Despite their proven reliability in safely reducing health care costs, many consumers continue to have doubts about the use of generic drugs. Communications programs that increase employees’ knowledge about generics and their comfort level in speaking with prescribers about generic medications can help to overcome these doubts, increase use of generics in a health plan and, ultimately, result in substantial cost savings.
Data on consumers’ limited knowledge of generic drugs comes from a survey from Prescription Solutions, a UnitedHealth Group company. Among the surveyed adults, 31% did not know or did not believe that generics have the same active ingredients and same effectiveness as brand-name drugs. Furthermore, two-thirds did not understand the actual cost difference between generic drugs and brand-name drugs. On average, a brand-name drug costs 50%-70% more than its generic counterpart. A separate analysis from the Food and Drug Administration (FDA) indicates that drug costs per day can fall by 14% to 16% if an individual uses generics instead of brand-name drugs, depending on the individual’s medical needs. Individuals who can fully satisfy their medical needs with generic drugs can see as much as a 52% reduction in their daily medication costs, according to the FDA analysis.

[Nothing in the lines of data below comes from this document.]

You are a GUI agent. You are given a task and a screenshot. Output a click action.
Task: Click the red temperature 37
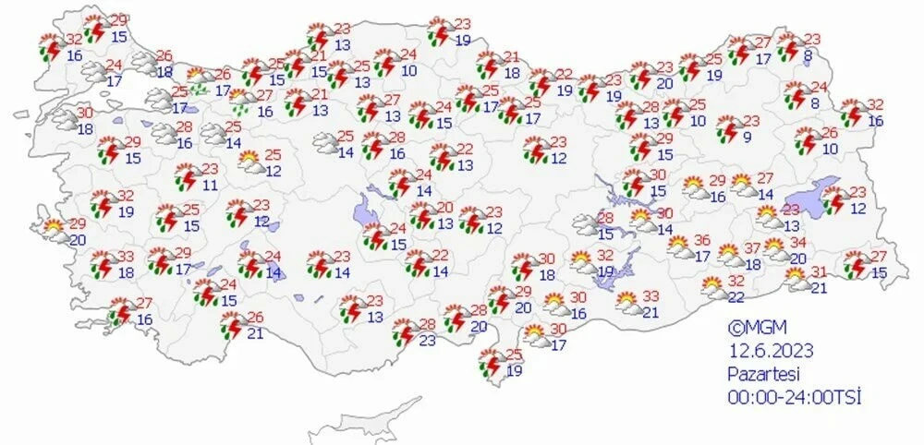pyautogui.click(x=753, y=248)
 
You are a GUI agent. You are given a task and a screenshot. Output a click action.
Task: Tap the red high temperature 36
pyautogui.click(x=701, y=240)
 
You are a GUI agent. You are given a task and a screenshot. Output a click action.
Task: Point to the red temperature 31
pyautogui.click(x=819, y=271)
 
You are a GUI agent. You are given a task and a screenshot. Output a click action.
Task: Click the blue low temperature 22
pyautogui.click(x=736, y=296)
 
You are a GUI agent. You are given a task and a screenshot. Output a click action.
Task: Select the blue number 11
pyautogui.click(x=211, y=185)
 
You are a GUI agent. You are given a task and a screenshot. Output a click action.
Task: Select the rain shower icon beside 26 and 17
pyautogui.click(x=197, y=82)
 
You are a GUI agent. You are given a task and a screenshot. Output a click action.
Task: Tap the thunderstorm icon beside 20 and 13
pyautogui.click(x=421, y=216)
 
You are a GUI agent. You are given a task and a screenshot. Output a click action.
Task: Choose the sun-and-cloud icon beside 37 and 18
pyautogui.click(x=729, y=256)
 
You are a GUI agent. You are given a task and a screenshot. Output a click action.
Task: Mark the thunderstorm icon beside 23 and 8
pyautogui.click(x=790, y=46)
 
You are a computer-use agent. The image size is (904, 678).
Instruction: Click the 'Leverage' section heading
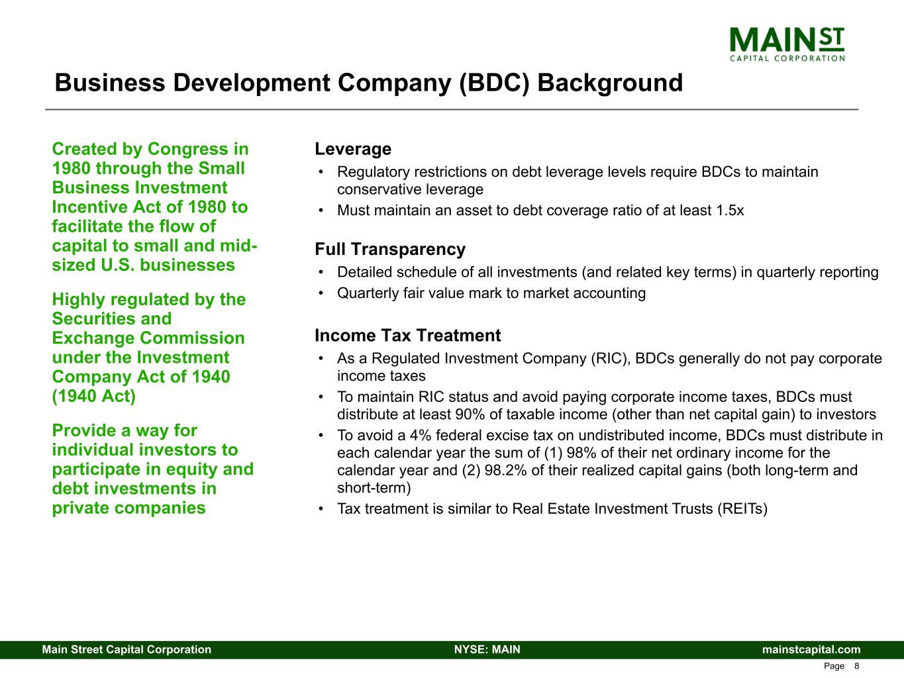click(353, 149)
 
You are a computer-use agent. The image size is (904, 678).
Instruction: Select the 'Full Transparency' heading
click(390, 250)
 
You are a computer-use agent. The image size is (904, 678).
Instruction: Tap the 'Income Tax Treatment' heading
click(407, 336)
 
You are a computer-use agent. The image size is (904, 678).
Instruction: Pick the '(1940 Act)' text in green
click(93, 396)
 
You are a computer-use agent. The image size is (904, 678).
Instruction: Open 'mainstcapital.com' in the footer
click(811, 650)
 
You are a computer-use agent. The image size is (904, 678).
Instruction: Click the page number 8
click(856, 666)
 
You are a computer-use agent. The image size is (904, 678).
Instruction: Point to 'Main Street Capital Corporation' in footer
click(126, 650)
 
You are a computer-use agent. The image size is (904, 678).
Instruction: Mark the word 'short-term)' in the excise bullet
click(374, 488)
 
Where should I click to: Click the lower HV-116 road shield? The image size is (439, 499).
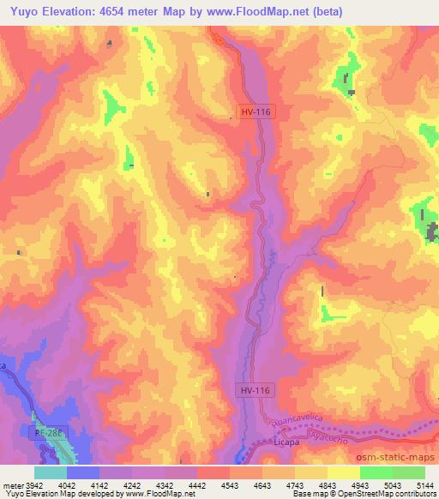point(254,390)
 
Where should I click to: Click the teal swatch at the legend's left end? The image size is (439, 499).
point(51,472)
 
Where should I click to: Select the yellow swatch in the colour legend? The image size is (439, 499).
point(343,472)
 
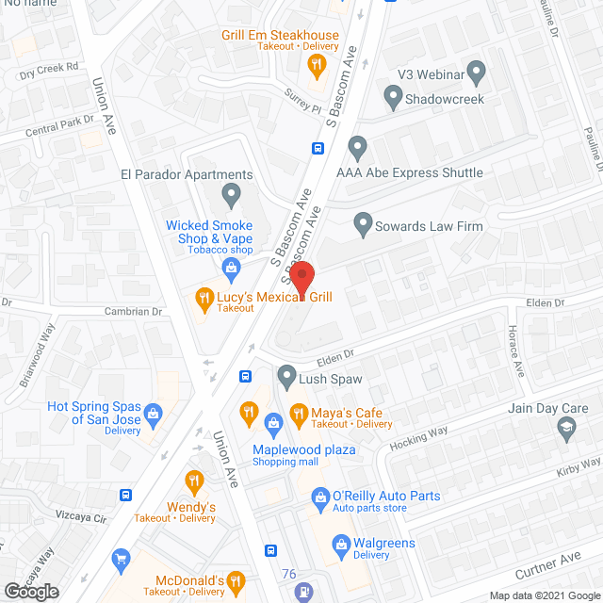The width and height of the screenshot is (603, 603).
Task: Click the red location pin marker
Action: click(x=302, y=279)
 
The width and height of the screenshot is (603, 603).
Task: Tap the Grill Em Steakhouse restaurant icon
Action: click(x=317, y=64)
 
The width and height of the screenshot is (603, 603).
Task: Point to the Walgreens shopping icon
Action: click(x=341, y=543)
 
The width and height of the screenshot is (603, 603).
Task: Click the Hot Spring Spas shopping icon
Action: click(x=155, y=412)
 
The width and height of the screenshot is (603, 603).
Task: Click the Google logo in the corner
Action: click(x=30, y=591)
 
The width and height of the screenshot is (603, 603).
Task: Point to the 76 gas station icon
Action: click(x=303, y=592)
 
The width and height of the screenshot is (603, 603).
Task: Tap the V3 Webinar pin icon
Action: click(x=476, y=70)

Consumers’ reluctance to try generics is especially surprising, given that a majority of the Prescription Solutions survey respondents: 71%-remain concerned about prescription drug costs, and 27% have either delayed filling, not filled, or not taken a prescription as prescribed in an effort to save money.
The survey also found that doctors and pharmacists are the key influencers in encouraging the use of generics. Of those surveyed who take generic drugs on a weekly basis, 64% said their doctor recommended the generic and 43% said a pharmacist recommended the generic. Of those surveyed who do not take generic drugs on a weekly basis, 58% said they would if a pharmacist brought a generic to their attention as a less expensive yet identical substitute, and 52% said they would do this if their doctor made the recommendation.
As noted at the beginning of this article, communications programs that increase employees’ knowledge about generics and their comfort level in speaking with prescribers about generic medications can address misconceptions and concerns about generic drug use. A study published in the March 2009 issue of the journal Medical Care found that generic drug use was most closely associated with communications with providers about generics, and with an individuals’ comfort level with generic substitution, leading to the conclusion that educational campaigns that focus on these two areas might be most effective in influencing generic drug use.
To increase individuals’ comfort level with generic substitution, an educational campaign should stress the key facts about generics:
- Although generics might differ in appearance from their brand-name counterparts, they have the same active ingredients and adhere to the same FDA standards.
- Generic medications cost less, not because they are of a lesser quality, but because the manufacturer of the generic has no research and development costs to recover, and also spends no money on promoting the product to physicians and consumers.
- Plan design, too, can encourage generic use. Plan designs that require a higher member copayment for a brand-name drug than for the generic substitute can lead to higher generic use, as can completely waiving the copayment for generics (or for certain classes of generics). Generic use also can be increased through mail-order programs.
Overcoming ignorance or unawareness of the true nature of generics can reap savings for an employer, making the money spent on communications and education a worthwhile investment.